His practical advice to students includes methods he employs himself, such as swapping the first and second verse to get away from a “once upon a time” narrative or removing two beats before the first chorus to bring an element of surprise (“because life is full of surprises”).
Songwriting is an elusive and creative art. There are rules, guidelines, standards and best practices to adhere to (or break). There is a language. The words “dominant” and “subdominant” may sound like words overheard at a BDSM party, but they are terms in the vernacular of music that songwriters may encounter.
But a great song requires more than knowledge of terminology, a technique or reaching for that key change into the last chorus. It’s the human input that gives music feeling.
The majority of Folds’s thoughts on songwriting are concerned with that human element: dealing with the inner monologue of a writer, putting your truths into the songs and finding an authentic way to articulate that.
It’s encouraging that Folds, now 48 and an experienced creator with nearly a dozen acclaimed albums behind him, has doubts about his own abilities. Folds says he hates writing songs because the “inner editor” is hard to ignore. “I hate so many of the ideas I have,” he said. “I beat myself up so much about them.”
The process of ignoring the songwriter within is a struggle and isn’t always fruitful. “Sometimes you sit on the song toilet and nothing comes out,” says Folds, chuckling.
As for lyrics, “find moments in your own life to explore”, he says. “When someone does their first student film it’s always a grand idea, but life is about small moments.”
Folds, while being interviewed at RIAM by the musician Neil Hannon, mentions Still Fighting It, a song that juxtaposes a reference to a “roast beef combo” with a father apologising to his son for inheriting his character flaws.
“Yes, you can even write a song about a bus,” Hannon interjects, referring to his 1999 hit with The Divine Comedy, National Express.
The most pertinent thing for songwriters that Folds talks about is finding your own voice. It might sound like something an X Factor judge would say to a contestant, but it’s true. Every artist – from Adele to Dylan to Kraftwerk to ZZ Top – had to find what makes them unique, mainly by covering other artists until their music muscles developed, which Folds says is a stumbling block for many songwriters.
“Any gains you make as a musician, especially technically, generally have the side effect of rendering you unfocused for a short period of time,” he wrote in a recent Facebook post. “Then it sinks in and you come out of the haze, stronger, with a broader palette, sharper pen and more confidence.”
Folds wishes more artists would be honest about the maturation process for the sake of the generation behind them.
“We all like to pretend we came out special and it all just magically happened,” he says. “The truth is that most artists would not want you to see the evolution of their voice.
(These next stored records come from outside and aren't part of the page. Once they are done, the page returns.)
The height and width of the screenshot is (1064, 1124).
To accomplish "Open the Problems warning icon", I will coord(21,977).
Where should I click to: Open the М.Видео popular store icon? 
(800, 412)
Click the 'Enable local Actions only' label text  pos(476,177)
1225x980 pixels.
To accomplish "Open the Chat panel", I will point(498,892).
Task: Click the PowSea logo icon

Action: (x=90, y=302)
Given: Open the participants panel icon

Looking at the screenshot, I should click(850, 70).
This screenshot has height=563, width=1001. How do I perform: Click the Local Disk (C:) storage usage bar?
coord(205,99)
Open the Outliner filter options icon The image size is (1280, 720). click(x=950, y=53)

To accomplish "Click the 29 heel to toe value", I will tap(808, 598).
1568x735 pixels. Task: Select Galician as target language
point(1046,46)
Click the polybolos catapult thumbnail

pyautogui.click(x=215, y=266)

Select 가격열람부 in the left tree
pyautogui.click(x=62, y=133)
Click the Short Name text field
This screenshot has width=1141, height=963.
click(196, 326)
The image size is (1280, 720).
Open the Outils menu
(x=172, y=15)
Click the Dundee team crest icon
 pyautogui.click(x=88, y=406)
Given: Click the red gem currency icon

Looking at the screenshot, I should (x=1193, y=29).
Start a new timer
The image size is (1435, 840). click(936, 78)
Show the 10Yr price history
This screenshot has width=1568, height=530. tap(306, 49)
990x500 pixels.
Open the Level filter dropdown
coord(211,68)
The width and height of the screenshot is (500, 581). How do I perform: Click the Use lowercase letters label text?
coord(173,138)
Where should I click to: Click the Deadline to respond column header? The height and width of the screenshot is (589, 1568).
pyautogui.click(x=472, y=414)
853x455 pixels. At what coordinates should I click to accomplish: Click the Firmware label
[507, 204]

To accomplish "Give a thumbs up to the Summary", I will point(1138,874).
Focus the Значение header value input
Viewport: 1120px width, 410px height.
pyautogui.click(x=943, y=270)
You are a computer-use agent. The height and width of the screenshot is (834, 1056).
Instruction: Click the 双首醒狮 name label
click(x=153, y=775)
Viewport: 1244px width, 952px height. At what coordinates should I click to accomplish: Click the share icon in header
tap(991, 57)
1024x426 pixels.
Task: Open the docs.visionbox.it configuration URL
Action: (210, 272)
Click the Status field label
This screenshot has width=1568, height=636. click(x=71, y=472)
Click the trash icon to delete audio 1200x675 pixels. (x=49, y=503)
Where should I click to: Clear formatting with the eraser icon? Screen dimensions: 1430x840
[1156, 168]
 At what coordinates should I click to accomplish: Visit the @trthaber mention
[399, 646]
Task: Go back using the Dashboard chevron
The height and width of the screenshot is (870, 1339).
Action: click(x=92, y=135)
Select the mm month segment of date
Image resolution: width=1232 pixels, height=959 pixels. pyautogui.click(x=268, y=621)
It would be very embarrassing: imitating your heroes, trying on ill-advised affectations.”
Folds has certainly developed his own style. It has been called “nerd rock”, yet you can trace the influences of the great American songwriters, including Burt Bacharach and Billy Joel, in his songs.
His band Ben Folds Five (there were three of them; yes, that kind of nerd) arrived at a time in the 1990s just after grunge, when disaffected scratchy-throated singers in ratty flannel shirts opened the door for something that was so alternative it was practically old-fashioned.
Ben Folds Five didn’t arrive on stage with tuned-down guitars and a message for the youth. There were no guitars at all. Instead, Folds played a grand piano and sang songs laced with wise-guy humour about American life with a rock band’s dynamic.
“Punk rock for wussies,” Pitchfork called it.
Folds’s musical passion began with his father’s piano, a record player and a collection of soul music. “I didn’t know white people made music until I was 10,” he tells students at the British Irish Modern Music Institute.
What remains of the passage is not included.